I have a Dataframe as follows:
val df = Seq(
("GUID1", Some(1), Some(22), Some(30), Some(56)),
("GUID1", Some(4), None, Some(35), Some(52)),
("GUID1", None, Some(24), None, Some(58)),
("GUID2", Some(5), Some(21), Some(31), None)
).toDF("GUID", "A", "B", "C", "D" )
df.show
+-----+----+----+----+----+
| GUID| A| B| C| D|
+-----+----+----+----+----+
|GUID1| 1| 22| 30| 56|
|GUID1| 4|null| 35| 52|
|GUID1|null| 24|null| 58|
|GUID2| 5| 21| 31|null|
+-----+----+----+----+----+
This is a simplified Dataframe (in reality, there are more than 30 columns)
The goal is to aggregate such that min / max or some custom values for a set of columns needs to be derived. For example, I want to get max non-null of columns A and B and min of C and D using the below Arrays.

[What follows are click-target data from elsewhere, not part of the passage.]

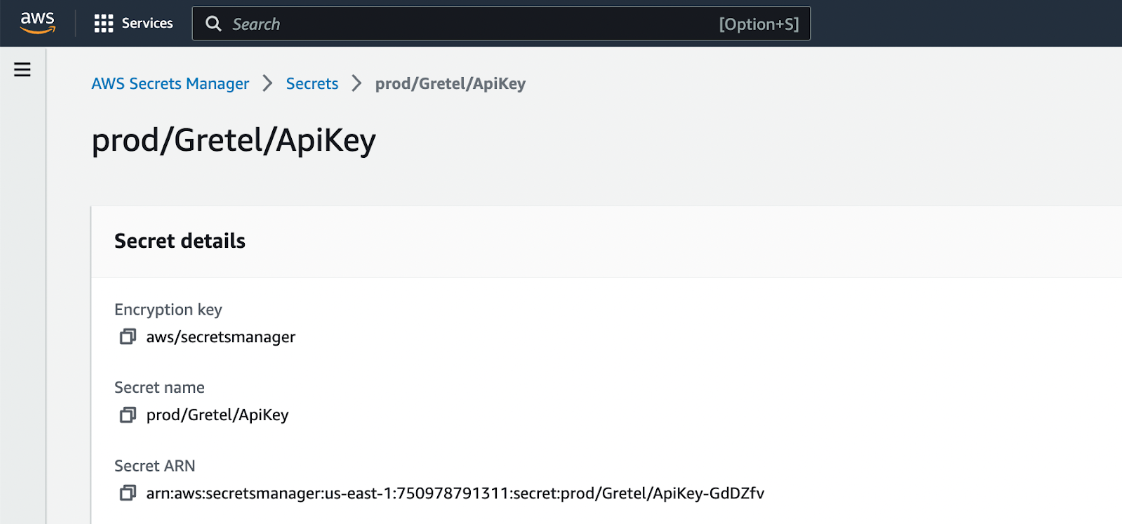This screenshot has height=524, width=1124.
Task: Copy the encryption key value
Action: pos(127,337)
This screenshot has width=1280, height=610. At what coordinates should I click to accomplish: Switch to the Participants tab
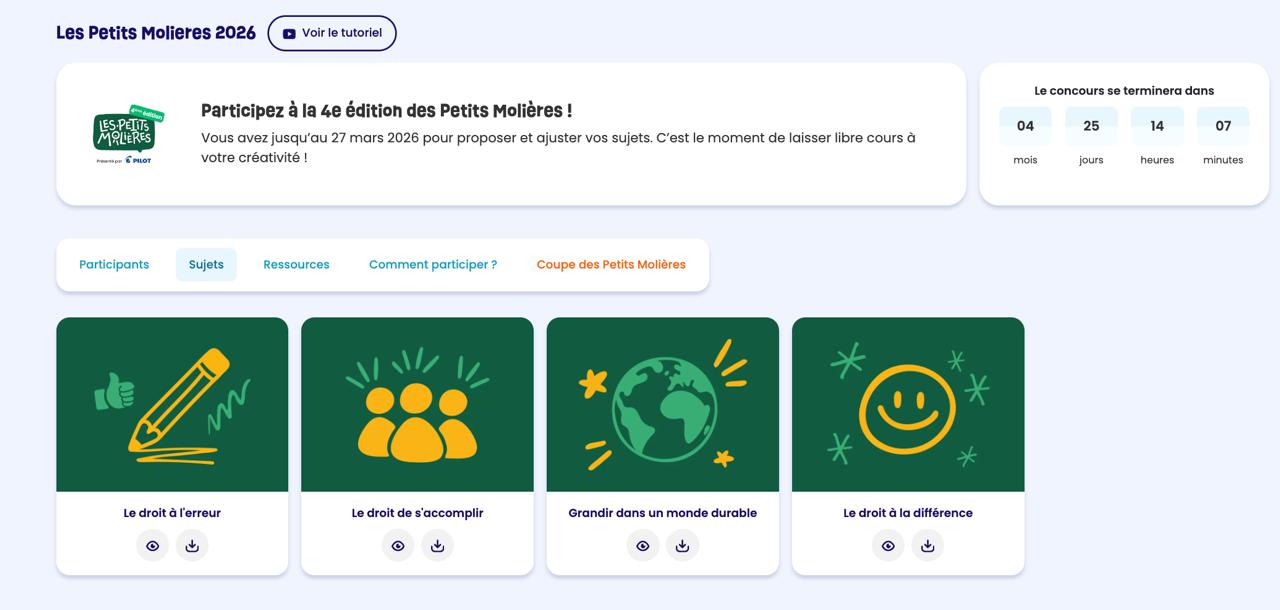[x=113, y=264]
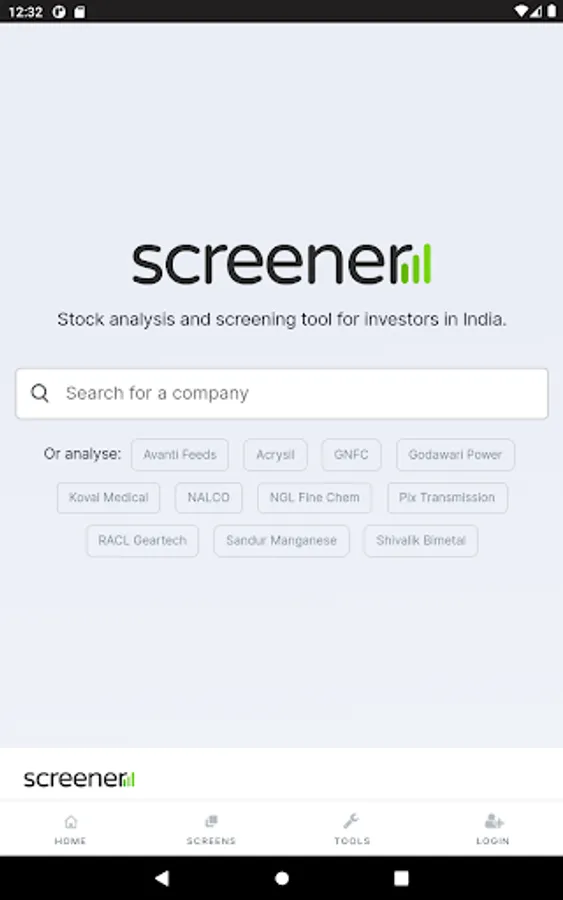This screenshot has height=900, width=563.
Task: Open NALCO company analysis
Action: pyautogui.click(x=208, y=498)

val max_cols = Array("A", "B")
val min_cols = Array("C", "D")
val df1 = df.groupBy("GUID").agg(collect_list(struct(max_cols.head, max_cols: _*))).as("values")

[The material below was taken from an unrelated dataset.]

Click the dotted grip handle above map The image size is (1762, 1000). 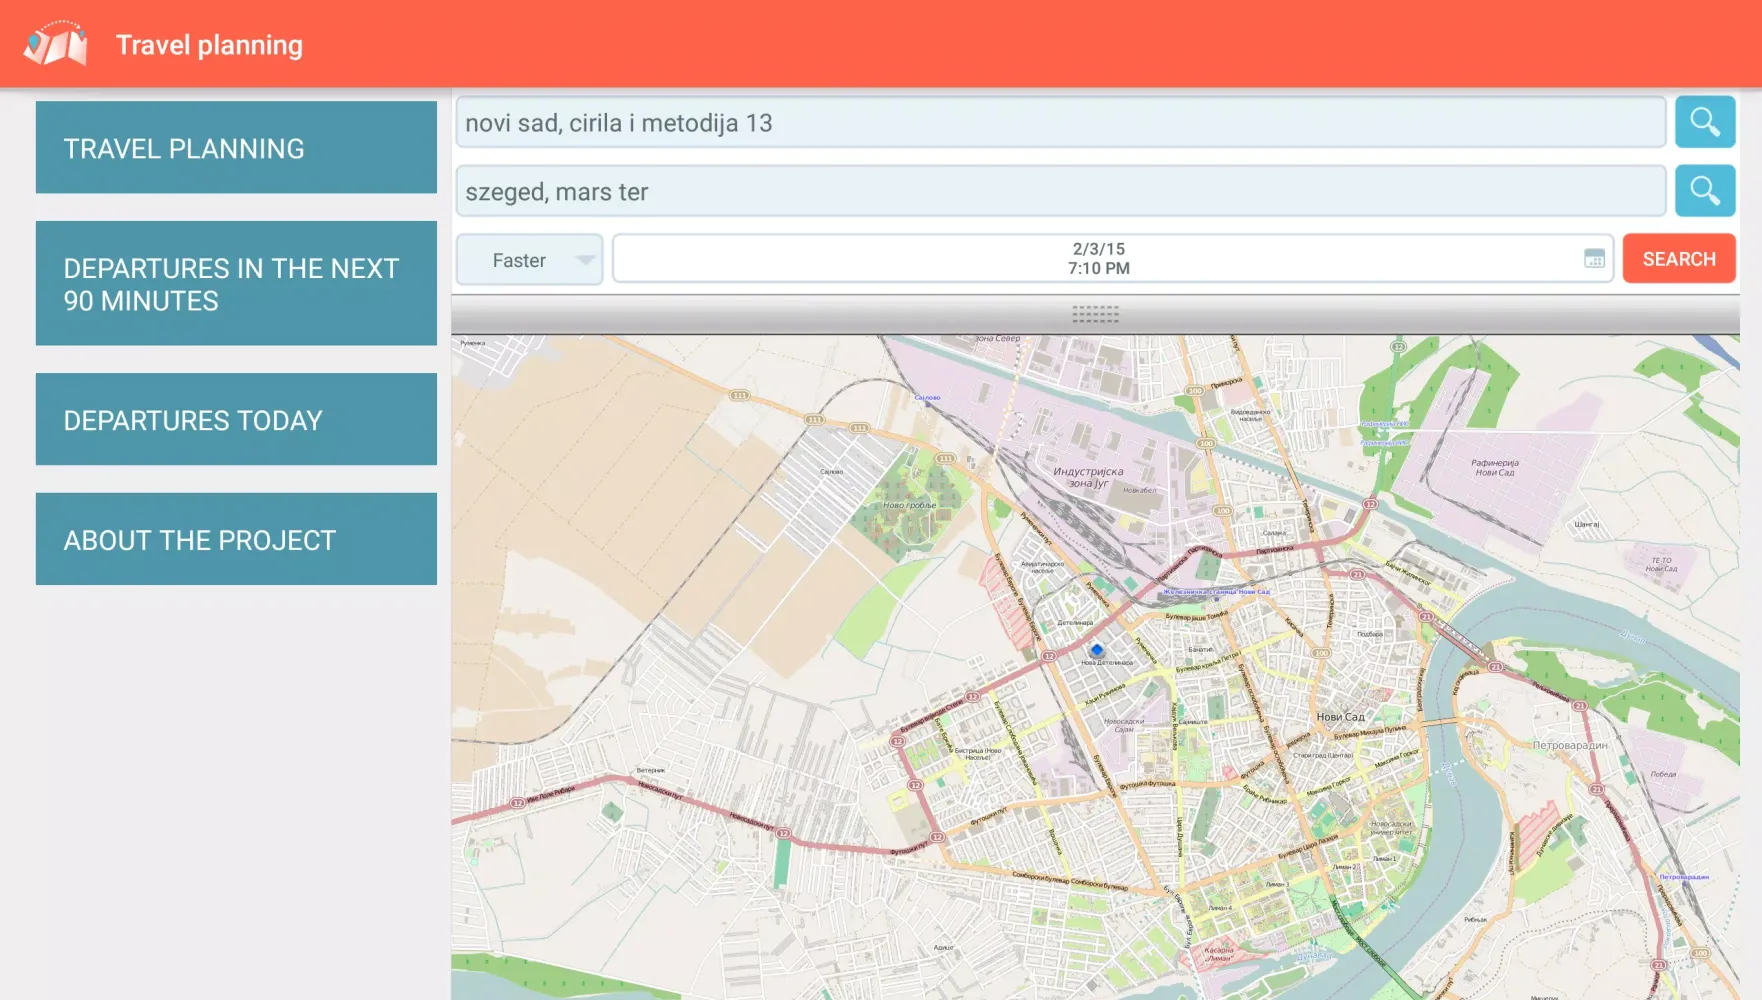tap(1095, 315)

.selectExpr("GUID", "array_max(filter(values, x-> x.c.isNotNull))[c] for (c <- values)")
This line is not working
Expected output is:
+-----+---+---+---+----+
| GUID| A| B| C| D|
+-----+---+---+---+----+
|GUID1| 4| 24| 30| 52|
|GUID2| 5| 21| 31|null|
+-----+---+---+---+----+
I got a similar link in PySpark (pyspark get latest non-null element of every column in one row), but not able to get it working in Scala.
Any idea how to solve it?